Les professionnels s’étant concentrés sur le cinéma d’auteur, on voit de plus en plus des « officiers sac-à dos » se frayer un chemin avec le cinéma populaire.

Les plus connus étant Abdoulaye SIDNABA et Boubacar DIALLO J.J. Les deux cinéastes ont eu le nez suffisamment creux pour faire des films gentils qui sont donc très proches du public et adorés par celui-ci. Il a suffi de cela pour voir des levées de boucliers, des affrontements à bouches armées entre les professionnels et les cinéastes de la 25e heure.

L’un dans l’autre, le public reste le seul maître du jeu. Sidnaba avec ses films qui massacrent la grammaire cinématographique a fait plus d’entrées que tous les autres films burkinabè. Si l’objectif un film est d’être vu et de générer des fonds à la production pour pouvoir en faire d’autres, on peut dire que Sidnaba est dans les bonnes cordes.

Avec l’apport des NTIC, les films se font avec des budgets nettement moins réduits que les sommes faramineuses qu’on y mettait les années précédentes. Il n’est un secret pour personne que l’Occident, principal bailleur de fonds du cinéma africain est aujourd’hui essoufflé.

Il faut donc penser autrement les financements des films. Mais de là à affirmer comme Boubacar DIALLO J.J qu’on peut bien faire un film long métrage avec 20 ou 25 millions, il y a un pas qui semble avoir été vite franchi. Car les problèmes qu’il a lui-même relatés avec beaucoup de détails pour que son film « Code phénix » puisse participer à la compétition du FESPACO, sont la preuve que la chose est plus compliquée qu’il ne le pensait.

Si en plus de cela il y a le fait qu’il a mis à mal ses collègues cinéastes qui avaient des dossiers de financement chez les Blancs et qui multiplient par dix son budget de 25 millions, un « casus belli » peut en naître. Il faut souligner qu’à partir de sa déclaration, les bailleurs de fonds sans le dire peuvent penser que les cinéastes africains les arnaquaient.
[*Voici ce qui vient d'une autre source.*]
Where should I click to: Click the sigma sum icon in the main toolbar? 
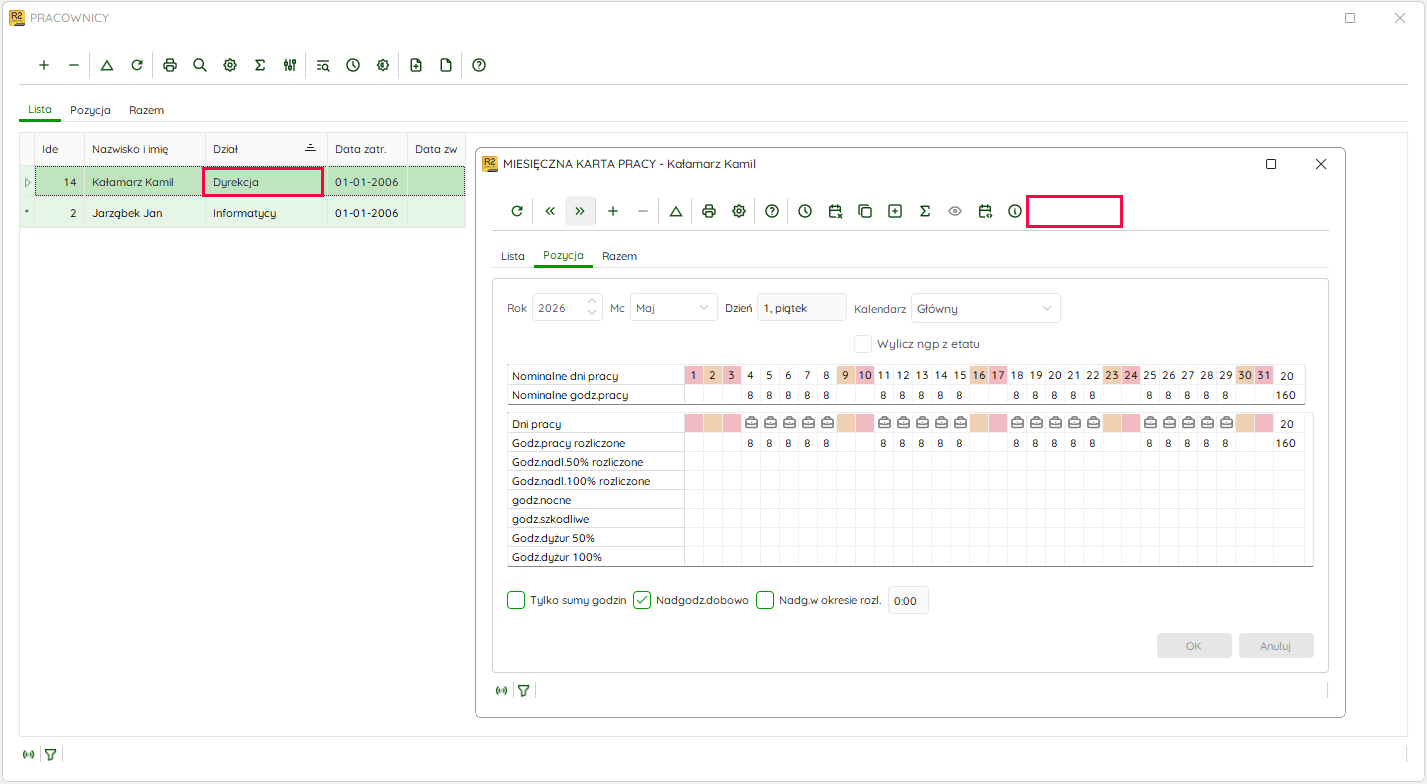click(x=260, y=65)
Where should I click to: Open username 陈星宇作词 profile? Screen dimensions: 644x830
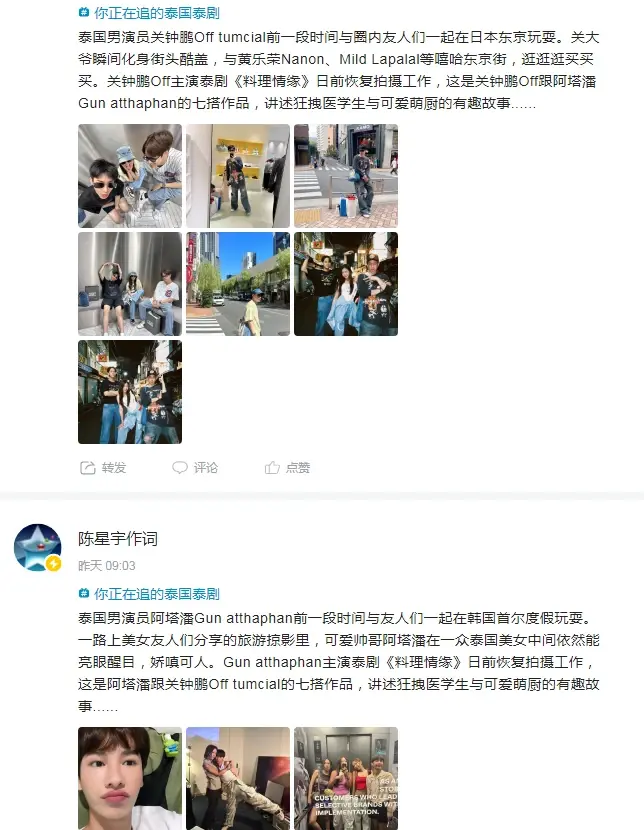click(x=118, y=539)
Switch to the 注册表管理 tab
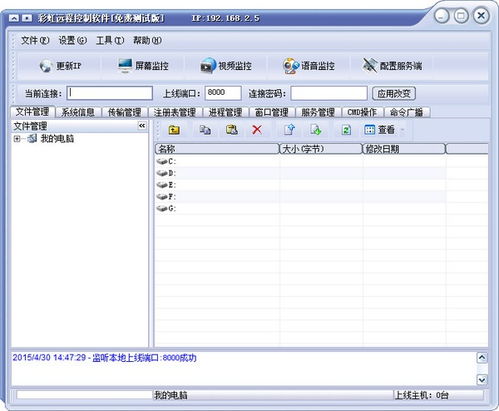Screen dimensions: 499x411 (175, 112)
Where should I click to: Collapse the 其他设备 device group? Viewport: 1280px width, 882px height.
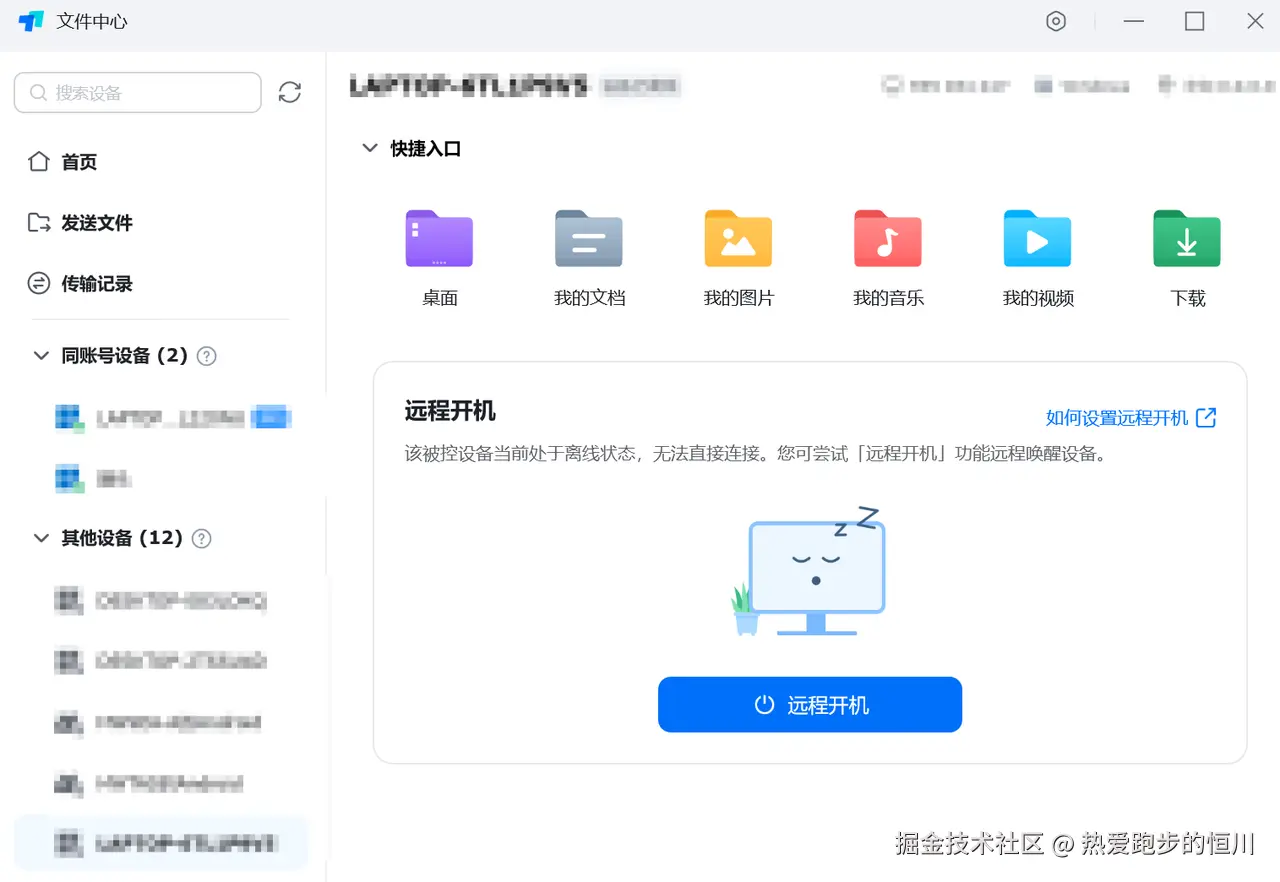(40, 538)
Mais au-delà de tout, les cinéastes doivent savoir qu’il y a de la place pour tout le monde, le cinéma est un métier ouvert et le Burkina est loin d’avoir épuisé ses possibilités. Au lieu de se bagarrer, toute chose qui fait perdre de l’énergie pour rien ; les professionnels doivent entrer dans la brèche du cinéma populaire et comme la beauté d’un tapis s’apprécie mieux par le nombre de ses couleurs et leur harmonie, Dieu reconnaîtra les siens.

On reconnaît le bon maçon au pied du mur. Par le nombre et la qualité des films, le public sera ravi et les réalisateurs moins talentueux et moins rigoureux verront leurs œuvres boycottées. Il y a de la place pour tout le monde. Toute chose qui permettra à la critique burkinabè d’être à la hauteur de sa tâche.

Si le cinéma est à la croisée des chemins, la presse, principalement les journalistes critiques de cinéma, sont aussi à la peine ; il y a certes une association qui ne semble vivre que par et pour son président ; le reste de la chaîne étant loin derrière. C’est ce qui fait le paradoxe burkinabè, une cinématographie vivante à côté d’une critique rampante.